Pada awal tulisannya Robert W Hefner menyebut bahwa Tarian Tayuban ini baginya pada awal dilihat membingungkan dan tidak terlalu ‘Jawa’. Dalam hal ini karateristik Tarian Tayuban tidak seperti gaya tarian di Jawa pada umumnya, dimana dalam tarian ini penari pria menari langsung dengan wanita dan cenderung agak mengekspos sisi sensualitas dan seksualitas. Seperti dalam tarian tersebut terdapat adegan bernyanyi, penawaran minum minuman keras, hingga kadang penari wanita (tledhek atau tandhak) menari diatas pangkuan penari pria.  Kemudian karena hal itu pula pada masa itu, muncul persepsi negatif (labelling) terhadap kesenian ini (misal seperti persepsi tenntang tledhek yang dianggap sebagai pelacur) yang menurut Hefner, menyebabkan para reformis Muslim dan beberapa pejabat pemerintah berupaya keras untuk menghapus tradisi ini.

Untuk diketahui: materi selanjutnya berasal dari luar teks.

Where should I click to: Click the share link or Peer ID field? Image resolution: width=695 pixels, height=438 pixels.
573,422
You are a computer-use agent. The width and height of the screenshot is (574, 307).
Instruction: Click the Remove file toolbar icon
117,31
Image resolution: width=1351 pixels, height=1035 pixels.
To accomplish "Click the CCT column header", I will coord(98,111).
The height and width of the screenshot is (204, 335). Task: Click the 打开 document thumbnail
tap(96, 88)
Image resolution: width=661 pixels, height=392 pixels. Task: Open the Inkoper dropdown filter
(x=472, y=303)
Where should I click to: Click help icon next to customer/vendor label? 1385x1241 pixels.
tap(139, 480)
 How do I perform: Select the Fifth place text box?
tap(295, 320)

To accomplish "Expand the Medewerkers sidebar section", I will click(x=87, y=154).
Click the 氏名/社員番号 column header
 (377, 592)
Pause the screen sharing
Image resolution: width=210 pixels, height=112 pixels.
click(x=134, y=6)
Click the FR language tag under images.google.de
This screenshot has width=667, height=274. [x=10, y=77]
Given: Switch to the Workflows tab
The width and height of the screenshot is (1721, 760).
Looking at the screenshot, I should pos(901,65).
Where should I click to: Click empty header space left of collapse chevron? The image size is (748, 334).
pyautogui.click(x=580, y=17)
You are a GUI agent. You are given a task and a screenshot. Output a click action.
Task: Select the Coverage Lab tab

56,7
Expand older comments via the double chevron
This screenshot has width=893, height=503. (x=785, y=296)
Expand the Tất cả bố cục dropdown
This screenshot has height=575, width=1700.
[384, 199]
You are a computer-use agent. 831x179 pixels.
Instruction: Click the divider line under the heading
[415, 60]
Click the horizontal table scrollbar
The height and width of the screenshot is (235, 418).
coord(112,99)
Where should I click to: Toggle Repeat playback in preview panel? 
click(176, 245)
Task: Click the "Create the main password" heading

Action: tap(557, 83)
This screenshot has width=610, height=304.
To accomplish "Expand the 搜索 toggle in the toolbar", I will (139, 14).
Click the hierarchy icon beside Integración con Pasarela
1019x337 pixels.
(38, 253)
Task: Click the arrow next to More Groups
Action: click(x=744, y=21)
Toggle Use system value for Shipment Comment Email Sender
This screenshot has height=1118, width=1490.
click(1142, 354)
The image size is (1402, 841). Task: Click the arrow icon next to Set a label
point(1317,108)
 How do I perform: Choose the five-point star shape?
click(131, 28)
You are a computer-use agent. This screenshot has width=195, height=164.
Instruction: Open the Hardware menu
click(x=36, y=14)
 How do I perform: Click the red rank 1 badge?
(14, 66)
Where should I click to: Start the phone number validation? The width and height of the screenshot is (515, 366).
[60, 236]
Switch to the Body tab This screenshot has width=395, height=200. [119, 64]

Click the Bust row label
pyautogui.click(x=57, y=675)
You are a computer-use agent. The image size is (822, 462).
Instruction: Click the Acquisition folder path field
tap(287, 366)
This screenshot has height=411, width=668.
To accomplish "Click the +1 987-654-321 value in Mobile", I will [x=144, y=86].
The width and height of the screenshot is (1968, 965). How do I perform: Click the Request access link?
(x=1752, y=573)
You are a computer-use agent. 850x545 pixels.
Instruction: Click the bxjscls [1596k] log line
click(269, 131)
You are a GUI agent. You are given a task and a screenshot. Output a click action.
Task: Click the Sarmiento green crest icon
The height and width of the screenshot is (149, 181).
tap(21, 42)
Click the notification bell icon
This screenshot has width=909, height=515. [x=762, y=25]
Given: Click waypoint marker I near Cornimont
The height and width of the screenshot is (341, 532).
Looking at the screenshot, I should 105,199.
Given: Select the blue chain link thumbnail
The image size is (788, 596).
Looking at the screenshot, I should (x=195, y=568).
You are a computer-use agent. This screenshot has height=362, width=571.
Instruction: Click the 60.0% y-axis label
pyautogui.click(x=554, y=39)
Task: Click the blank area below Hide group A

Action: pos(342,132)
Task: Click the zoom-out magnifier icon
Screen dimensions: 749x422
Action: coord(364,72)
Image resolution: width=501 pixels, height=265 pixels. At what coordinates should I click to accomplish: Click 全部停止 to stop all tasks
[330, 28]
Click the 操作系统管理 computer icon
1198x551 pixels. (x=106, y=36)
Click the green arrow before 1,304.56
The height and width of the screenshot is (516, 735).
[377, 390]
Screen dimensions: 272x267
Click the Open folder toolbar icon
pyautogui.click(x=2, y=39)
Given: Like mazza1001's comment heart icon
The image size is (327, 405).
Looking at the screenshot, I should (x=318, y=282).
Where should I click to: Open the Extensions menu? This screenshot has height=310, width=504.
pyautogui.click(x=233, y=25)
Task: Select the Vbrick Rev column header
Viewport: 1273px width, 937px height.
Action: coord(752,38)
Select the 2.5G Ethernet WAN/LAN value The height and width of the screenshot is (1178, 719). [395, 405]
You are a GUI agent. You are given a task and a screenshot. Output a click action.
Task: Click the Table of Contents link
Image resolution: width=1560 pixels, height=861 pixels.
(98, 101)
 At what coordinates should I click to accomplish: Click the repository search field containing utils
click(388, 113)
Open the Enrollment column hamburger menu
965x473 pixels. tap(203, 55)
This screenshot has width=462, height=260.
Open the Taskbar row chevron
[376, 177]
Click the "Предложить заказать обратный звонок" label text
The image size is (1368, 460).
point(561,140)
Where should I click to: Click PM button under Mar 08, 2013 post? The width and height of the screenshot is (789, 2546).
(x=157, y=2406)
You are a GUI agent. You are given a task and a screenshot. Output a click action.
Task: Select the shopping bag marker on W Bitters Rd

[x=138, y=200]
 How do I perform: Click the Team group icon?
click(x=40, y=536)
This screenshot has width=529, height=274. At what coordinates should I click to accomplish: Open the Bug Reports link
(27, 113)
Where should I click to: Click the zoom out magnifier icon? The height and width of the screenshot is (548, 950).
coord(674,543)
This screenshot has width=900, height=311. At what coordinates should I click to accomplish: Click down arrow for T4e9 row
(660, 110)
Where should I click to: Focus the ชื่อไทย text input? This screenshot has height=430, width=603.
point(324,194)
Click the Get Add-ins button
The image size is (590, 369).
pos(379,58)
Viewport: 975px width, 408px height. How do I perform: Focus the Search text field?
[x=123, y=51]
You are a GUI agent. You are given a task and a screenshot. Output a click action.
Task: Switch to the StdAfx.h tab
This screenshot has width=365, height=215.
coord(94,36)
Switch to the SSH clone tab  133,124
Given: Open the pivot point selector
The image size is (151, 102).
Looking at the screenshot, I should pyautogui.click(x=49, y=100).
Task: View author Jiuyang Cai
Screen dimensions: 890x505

Meskipun Hefner menjelaskan lebih lanjut bahwa kesenian tari terjadi dalam masyarakat ini tidak hanya sebagai kesenian populer saja, tetapi lebih dari itu sebagai bagian integral dan ritual dari upacara desa tahunan yang telah berlangsung secara turun-temurun dan menjadi upaya rasa syukur masyarakat pedesaaan terhadap kesuksesan dan kesuburan hasil tani. Sampai dalam kepercayaan masyarakat, ada hal buruk yang dapat terjadi ketika tidak melakukan hal tersebut, seperti hasil tani yang tidak bagus, tanah menjadi tandus, hingga menyebabkan jatuhnya orang sakit. Hefner menyebut, dari perspektif analitik, tema ‘kesuburan’ dalam hal ini memunculkan pertanyaan yang lebih besar tentang asal-usul tarian dan hubungannya dengan tradisi tari regional lainnya. Hefner juga mengatakan, seperti halnya banyak pertunjukan artistik di pedesaan tradisional Jawa, Tayuban pada umumnya dilakukan dalam konteks perayaan yang lebih besar, yang biasa kita kenal dengan upacara Slametan. Slametan diselenggarakan di sekitar jamuan makan kecil yang dikenal sebagai kenduren dimana didefinisikan sebagai: "ritual sederhana, formal, tidak dramatis, hampir sembunyi-sembunyi" di mana orang berkumpul untuk membaca doa dan secara simbolis mengambil beberapa makanan ritual, sebagian besar darinya kemudian dibawa pulang. untuk dimakan.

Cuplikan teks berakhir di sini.